9 - Bölüm

104K 6.2K 10K
                                    

Her kötü günün ardından gelen bir aydınlık gülümseme yüzümüzde yer edinirdi. Bugün, o günlerdendi.

Şu an yolda, Helin'i almaya gidiyorduk. Kına günüydü. Zamanı değildi belki bizim açımızdan ama o mutluydu. Araba benzinlikte durdu ve Miran arabadan indi.

"Çok hızlı oldu. Miran'ın sevgisinden kuşku duymuyorum ama Helin'in sevgisinden duyuyorum," dedi Derin dün geceden beri aklımdaki cümleyi dile getirerek. "Sevmiyor değil ama eminim kurtulmak için de bu kadar hızlı kabul etti."

Evet, bu konuda hemfikirdik. "Haklısın. Sevmiyor değil ama Sinan amcanın ve Esma teyzenin baskılarından kurtulmak için daha hızlı ve aceleci," dedim.

İkimiz de sustuk. Miran'ın bunları duyup tereddüte kalmasını istemezdik.

Araba tekrardan çalıştı ve sessizliği bu sefer Miran bozdu. "Bir gelinin kız kardeşleri ancak bu kadar mutsuz olabilir. Neyiniz var sizin? Siyah şal getireyim tam olsun. Beni enişte olarak görmek istemediğinizi düşünüyorum... Kırılıyorum ama," dedi son cümlede ikimize de yalancı bir durgunlukla bakarak. Elbette ikimizden de mutluydu.

Güldük. Derin ön iki koltuğun başlığına tutunarak öne doğru geldi. "Favori baldızın benim eniştem!" dedi yalakalık yaparak. "Zümra zaten hiç güzel bir baldız olamaz. Bense hep senin ardında olurum. Derin Yıldırım, Miran Kıratlı'ya layık en mükemmel baldız!" diye sesini yükseltti manşet yapar gibi.

Miran ile aynı anda güldüğümüz de onun da keyfi yerine gelmişti. En azından bizim yüzümüzden kendini kasmazdı. "Ben zaten her zaman seni daha çok sevmişimdir," dedi Miran beni saniyesinde satarak.

Şaşkınca ona dönerken yüzümü buruşturdum. "Oysa benim favori eniştem sendin..." dedim. "Çünkü eğer bir eniştem daha olsaydı asla sevdiğim enişte seçeneklerinde sen olmazdın."

"Kaç enişten olursa olsun Zümra, en favori enişten her zaman ben olacağım. Buna emin olabilirsin," dedi Miran kendinden emin bir şekilde.

Omuz silktim. Ama sanırım haklıydı. Miran tamamen iyiliğe bürünmüş bir adamdı. Ne komikti ne ciddi. Ne komikti ne asabi. Ne kötüydü ne iyi.
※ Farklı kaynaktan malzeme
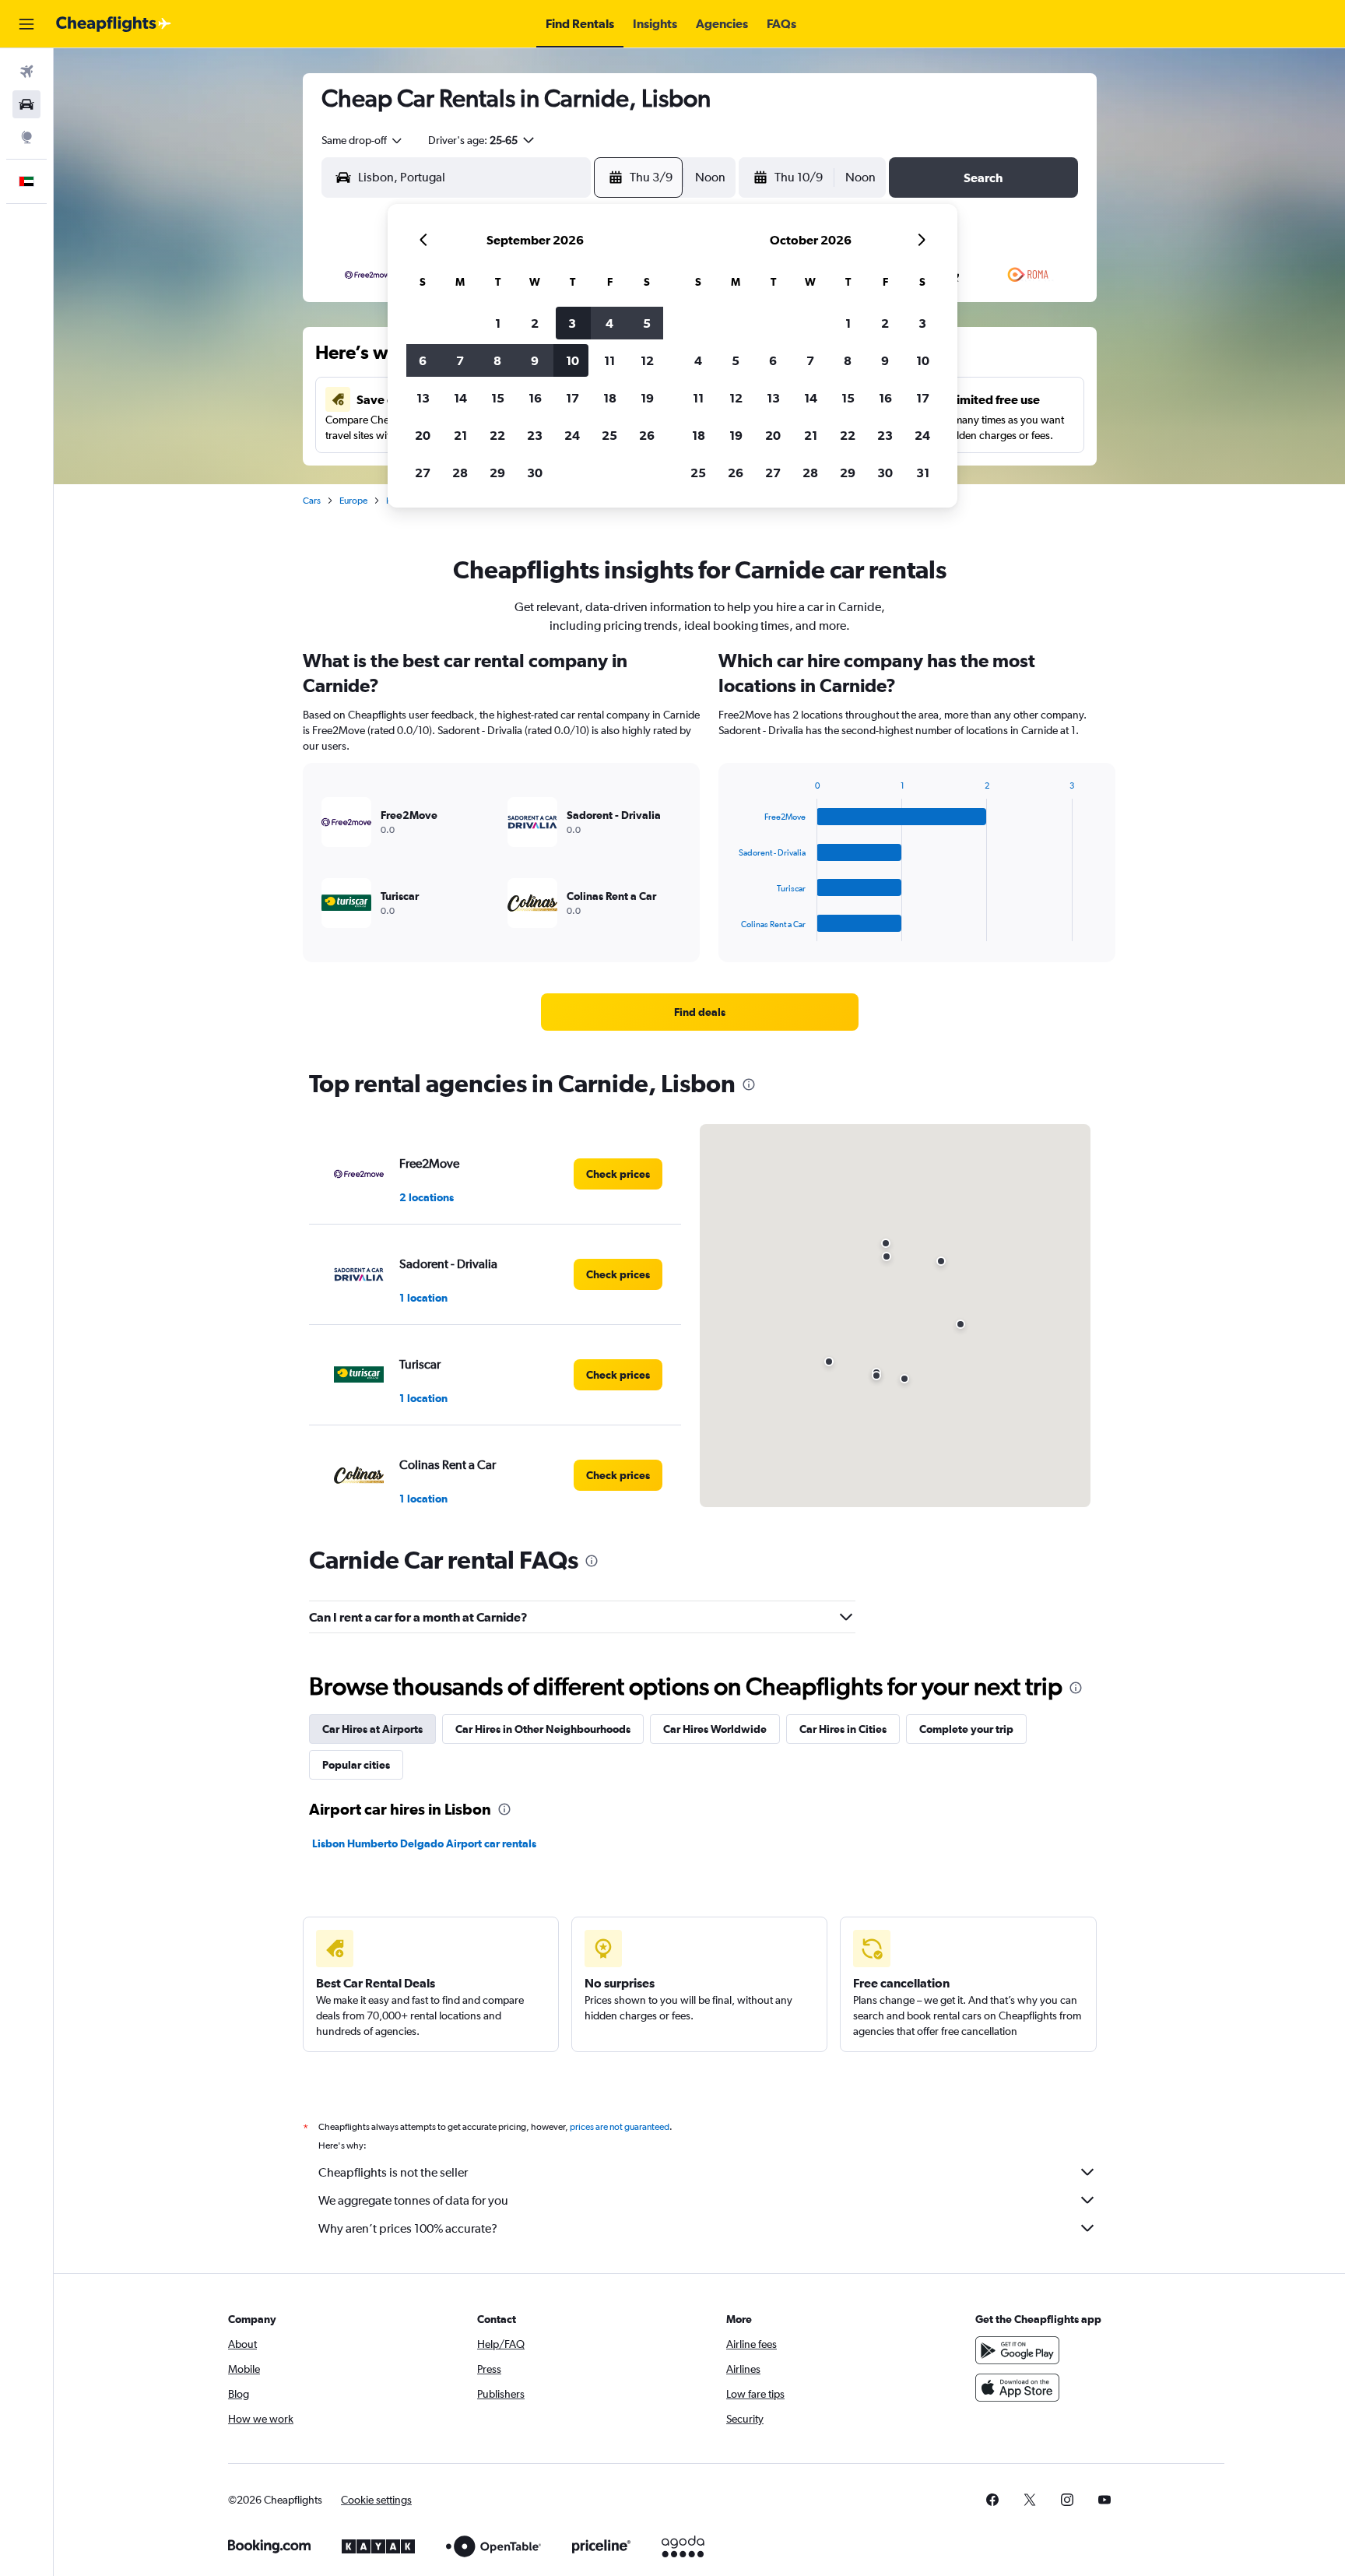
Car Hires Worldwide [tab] (715, 1729)
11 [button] (609, 360)
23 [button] (535, 435)
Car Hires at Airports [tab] (372, 1729)
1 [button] (497, 323)
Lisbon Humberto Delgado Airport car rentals (424, 1843)
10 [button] (572, 360)
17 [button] (572, 398)
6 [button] (423, 360)
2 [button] (535, 323)
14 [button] (460, 398)
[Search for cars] (26, 104)
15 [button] (497, 398)
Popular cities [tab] (356, 1765)
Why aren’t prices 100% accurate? (407, 2228)
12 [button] (647, 360)
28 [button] (460, 473)
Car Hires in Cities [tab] (843, 1729)
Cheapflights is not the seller (393, 2172)
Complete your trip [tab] (966, 1729)
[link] (700, 1012)
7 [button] (460, 360)
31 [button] (922, 473)
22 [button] (497, 435)
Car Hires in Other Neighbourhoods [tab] (542, 1729)
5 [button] (647, 323)
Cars (312, 500)
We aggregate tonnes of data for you (413, 2200)
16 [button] (535, 398)
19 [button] (647, 398)
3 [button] (572, 323)
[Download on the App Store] (1017, 2388)
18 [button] (609, 398)
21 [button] (460, 435)
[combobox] (362, 140)
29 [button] (497, 473)
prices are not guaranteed (619, 2126)
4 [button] (609, 323)
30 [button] (535, 473)
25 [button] (609, 435)
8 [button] (497, 360)
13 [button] (423, 398)
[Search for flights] (26, 71)
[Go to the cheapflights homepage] (113, 24)
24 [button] (572, 435)
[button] (26, 24)
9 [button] (535, 360)
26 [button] (647, 435)
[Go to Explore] (26, 137)
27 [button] (422, 473)
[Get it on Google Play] (1017, 2350)
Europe (353, 500)
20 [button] (422, 435)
Miran gaza aceleyle biraz daha basınca, "Sakin olsana, düğün bile değil zaten, kına var bugün," deyip güldüm. Derin de benim gibi gülünce Miran bozuldu.

"Gülmesenize, baldızım olduğunuz için bir şey demiyorum ama bozuşuruz," dedi ağır adam kişisine bürünerek.

Tam konuşacakken Miran'ın telefonu çaldı. "Adar arıyor, hoparlörlere verir misin, Zümra," deyince telefonu alıp hoparlöre verdim.

"Neredesin?" Adar'ın ani bağırışı ile irkildim. Sanırım bir şeye öfkelenmişti ve bu Miran ile alakalıydı.

"Arabadayım ve sesin hoparlörde," dedi Miran uyarırcasına. Miran da onun öfkeli olduğunu anlamıştı.

"Tamam, müsait olunca beni ara, önemli," deyip telefonu suratıma kapattı.

Yani Miran'ın suratına.

Sonunda gelmiştik Helin'in evine. Helin ve Sinan amca birlikte çıktı. Sinan amca gülümsüyordu, ta ki beni görene dek. İkimizin de suratı asılmıştı. Helin bozulmasın diye kafamı çevirdim.

"Hoş geldin Miran oğlum," dedi Sinan amca en iyi niyetli ses tonunu ona karşı göstererek. Miran bu adamın nasıl biri olduğunu bilse oğlum demesine bile izin vermezdi. Hele ki bize yaptıklarını bilse.

Miran, "Hoş buldum," deyip Helin'e döndü.

"Gidelim mi?" dedi. Helin de kafası ile onayladı.

Ben ön tarafta oturuyordum. Helin arka koltuğa yöneldiği anda arabadan indim. "Geç sen sevgili müstakbel kocanın yanına," dedim.